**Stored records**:
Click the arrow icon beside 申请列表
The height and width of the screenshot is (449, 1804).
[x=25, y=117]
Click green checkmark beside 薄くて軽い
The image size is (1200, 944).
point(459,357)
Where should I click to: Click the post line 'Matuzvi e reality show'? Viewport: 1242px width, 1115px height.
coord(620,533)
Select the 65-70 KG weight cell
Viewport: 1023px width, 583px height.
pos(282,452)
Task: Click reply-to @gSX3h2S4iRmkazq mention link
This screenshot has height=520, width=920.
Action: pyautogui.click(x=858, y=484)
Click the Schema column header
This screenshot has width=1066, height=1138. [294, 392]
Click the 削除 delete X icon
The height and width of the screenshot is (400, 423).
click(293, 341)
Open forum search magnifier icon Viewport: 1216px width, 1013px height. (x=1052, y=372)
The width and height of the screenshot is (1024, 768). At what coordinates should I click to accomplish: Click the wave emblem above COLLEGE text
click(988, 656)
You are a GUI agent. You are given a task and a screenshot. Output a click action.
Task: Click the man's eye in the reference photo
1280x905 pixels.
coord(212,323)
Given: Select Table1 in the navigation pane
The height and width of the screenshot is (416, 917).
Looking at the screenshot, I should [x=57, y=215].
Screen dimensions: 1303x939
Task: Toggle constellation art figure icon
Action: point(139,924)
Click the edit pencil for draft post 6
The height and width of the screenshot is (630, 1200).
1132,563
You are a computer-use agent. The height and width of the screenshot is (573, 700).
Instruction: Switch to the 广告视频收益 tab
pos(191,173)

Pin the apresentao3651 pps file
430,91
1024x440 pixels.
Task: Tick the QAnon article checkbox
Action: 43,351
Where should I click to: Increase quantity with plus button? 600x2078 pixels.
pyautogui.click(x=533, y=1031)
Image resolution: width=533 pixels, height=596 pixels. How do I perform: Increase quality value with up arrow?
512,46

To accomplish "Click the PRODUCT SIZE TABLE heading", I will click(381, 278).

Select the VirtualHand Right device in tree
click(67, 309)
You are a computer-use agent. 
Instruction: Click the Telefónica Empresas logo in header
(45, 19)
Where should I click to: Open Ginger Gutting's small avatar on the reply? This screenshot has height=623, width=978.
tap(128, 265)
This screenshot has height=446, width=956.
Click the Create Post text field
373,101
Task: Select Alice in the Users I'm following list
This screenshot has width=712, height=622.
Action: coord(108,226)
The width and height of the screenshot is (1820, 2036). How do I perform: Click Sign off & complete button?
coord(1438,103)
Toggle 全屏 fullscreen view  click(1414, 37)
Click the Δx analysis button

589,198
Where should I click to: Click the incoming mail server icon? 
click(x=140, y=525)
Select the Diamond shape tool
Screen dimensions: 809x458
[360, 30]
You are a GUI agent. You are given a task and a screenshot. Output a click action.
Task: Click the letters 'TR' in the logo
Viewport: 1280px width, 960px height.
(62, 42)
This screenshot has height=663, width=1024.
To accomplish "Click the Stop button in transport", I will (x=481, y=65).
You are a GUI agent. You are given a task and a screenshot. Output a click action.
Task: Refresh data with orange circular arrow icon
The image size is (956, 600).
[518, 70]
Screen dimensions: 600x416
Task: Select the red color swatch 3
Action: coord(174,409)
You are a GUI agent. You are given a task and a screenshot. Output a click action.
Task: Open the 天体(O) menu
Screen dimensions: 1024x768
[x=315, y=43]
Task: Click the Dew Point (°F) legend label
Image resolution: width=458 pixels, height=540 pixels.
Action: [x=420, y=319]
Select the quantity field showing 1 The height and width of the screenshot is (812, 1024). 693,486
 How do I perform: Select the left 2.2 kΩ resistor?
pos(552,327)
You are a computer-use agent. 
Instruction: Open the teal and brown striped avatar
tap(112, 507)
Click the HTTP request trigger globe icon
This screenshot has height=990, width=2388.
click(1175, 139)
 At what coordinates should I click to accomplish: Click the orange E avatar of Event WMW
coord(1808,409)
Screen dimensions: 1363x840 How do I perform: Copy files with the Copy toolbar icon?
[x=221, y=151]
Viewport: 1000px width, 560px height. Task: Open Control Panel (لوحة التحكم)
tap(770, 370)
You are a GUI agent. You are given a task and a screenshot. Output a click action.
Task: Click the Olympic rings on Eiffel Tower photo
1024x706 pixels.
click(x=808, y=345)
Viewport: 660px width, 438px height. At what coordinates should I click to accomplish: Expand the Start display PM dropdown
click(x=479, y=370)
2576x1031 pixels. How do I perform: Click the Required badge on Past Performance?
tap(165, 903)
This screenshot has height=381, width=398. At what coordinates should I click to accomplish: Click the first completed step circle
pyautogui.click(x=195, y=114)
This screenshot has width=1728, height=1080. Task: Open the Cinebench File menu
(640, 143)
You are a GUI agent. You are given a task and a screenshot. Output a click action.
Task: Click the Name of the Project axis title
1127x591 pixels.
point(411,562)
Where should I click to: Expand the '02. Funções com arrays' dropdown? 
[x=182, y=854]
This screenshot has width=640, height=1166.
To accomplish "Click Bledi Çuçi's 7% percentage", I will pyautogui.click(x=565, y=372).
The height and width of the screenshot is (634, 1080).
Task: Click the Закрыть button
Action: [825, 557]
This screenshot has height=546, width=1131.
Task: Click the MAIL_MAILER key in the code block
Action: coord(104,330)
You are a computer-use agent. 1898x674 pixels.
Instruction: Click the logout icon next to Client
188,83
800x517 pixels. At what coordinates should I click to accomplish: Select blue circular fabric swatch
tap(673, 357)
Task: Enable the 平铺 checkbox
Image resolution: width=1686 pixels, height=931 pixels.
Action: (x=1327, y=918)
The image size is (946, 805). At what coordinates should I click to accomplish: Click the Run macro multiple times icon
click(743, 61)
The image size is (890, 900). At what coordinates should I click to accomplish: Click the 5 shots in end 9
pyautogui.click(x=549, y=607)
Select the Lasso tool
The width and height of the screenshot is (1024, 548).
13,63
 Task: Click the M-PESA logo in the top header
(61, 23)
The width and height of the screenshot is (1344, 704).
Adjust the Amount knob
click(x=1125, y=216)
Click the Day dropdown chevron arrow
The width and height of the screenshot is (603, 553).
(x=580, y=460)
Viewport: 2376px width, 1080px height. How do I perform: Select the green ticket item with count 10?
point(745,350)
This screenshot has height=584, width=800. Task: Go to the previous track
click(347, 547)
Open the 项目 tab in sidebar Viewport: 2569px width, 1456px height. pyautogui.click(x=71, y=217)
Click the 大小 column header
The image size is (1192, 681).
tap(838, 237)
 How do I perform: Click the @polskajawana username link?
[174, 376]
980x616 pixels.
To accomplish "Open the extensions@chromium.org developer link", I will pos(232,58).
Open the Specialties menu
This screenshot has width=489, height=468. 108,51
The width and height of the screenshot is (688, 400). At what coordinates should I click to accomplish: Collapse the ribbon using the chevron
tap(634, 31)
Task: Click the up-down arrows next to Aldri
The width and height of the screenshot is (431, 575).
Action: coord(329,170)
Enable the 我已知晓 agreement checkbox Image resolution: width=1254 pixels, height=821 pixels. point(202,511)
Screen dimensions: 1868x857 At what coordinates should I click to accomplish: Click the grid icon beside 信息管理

**What you have to do**:
Give the number of lines above in which the word "computer" occurs, with nothing else.

**Task output**:
4